Datos proporcionados.
══════════════════════════════

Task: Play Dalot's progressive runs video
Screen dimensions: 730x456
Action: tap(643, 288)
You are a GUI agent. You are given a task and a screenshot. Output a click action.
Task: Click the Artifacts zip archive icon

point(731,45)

══════════════════════════════

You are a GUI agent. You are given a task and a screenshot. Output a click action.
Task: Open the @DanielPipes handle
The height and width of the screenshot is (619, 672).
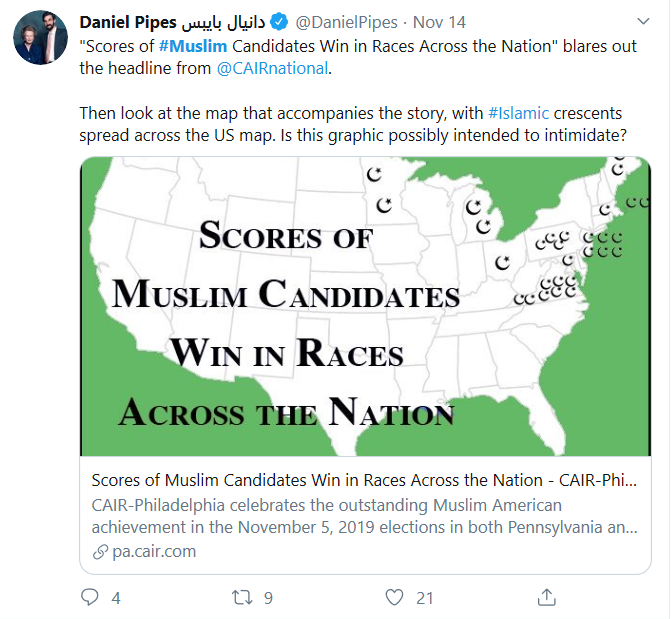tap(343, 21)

══════════════════════════════

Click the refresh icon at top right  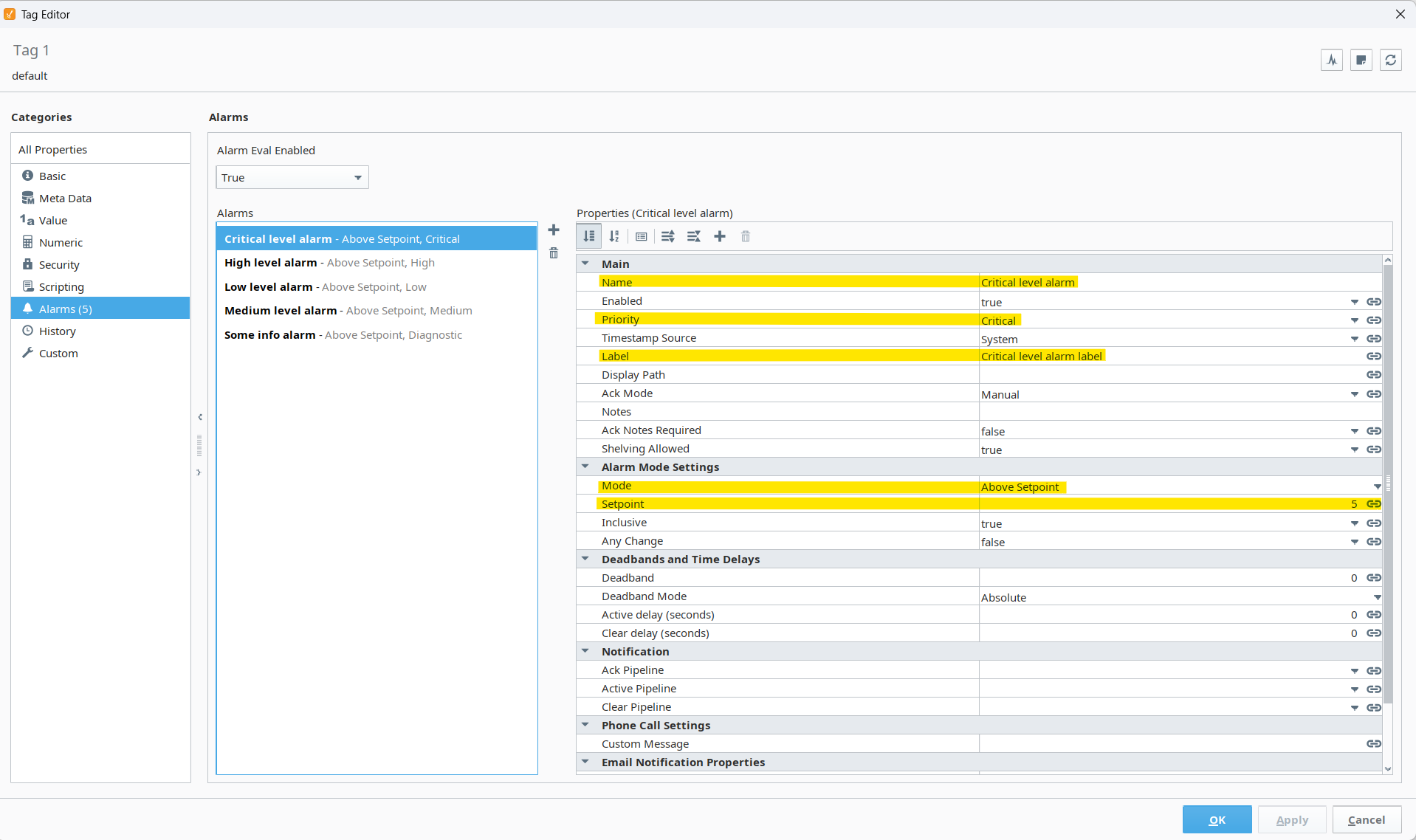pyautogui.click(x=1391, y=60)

══════════════════════════════

La solicitud.
Cite literalmente las líneas de los datos, desde la que contiene "Task: Play Dalot's progressive runs video" hasta la que contiene "point(731,45)", ambas incluidas.

Resultado del ejercicio.
Task: Play Dalot's progressive runs video
Screen dimensions: 730x456
Action: tap(643, 288)
You are a GUI agent. You are given a task and a screenshot. Output a click action.
Task: Click the Artifacts zip archive icon

point(731,45)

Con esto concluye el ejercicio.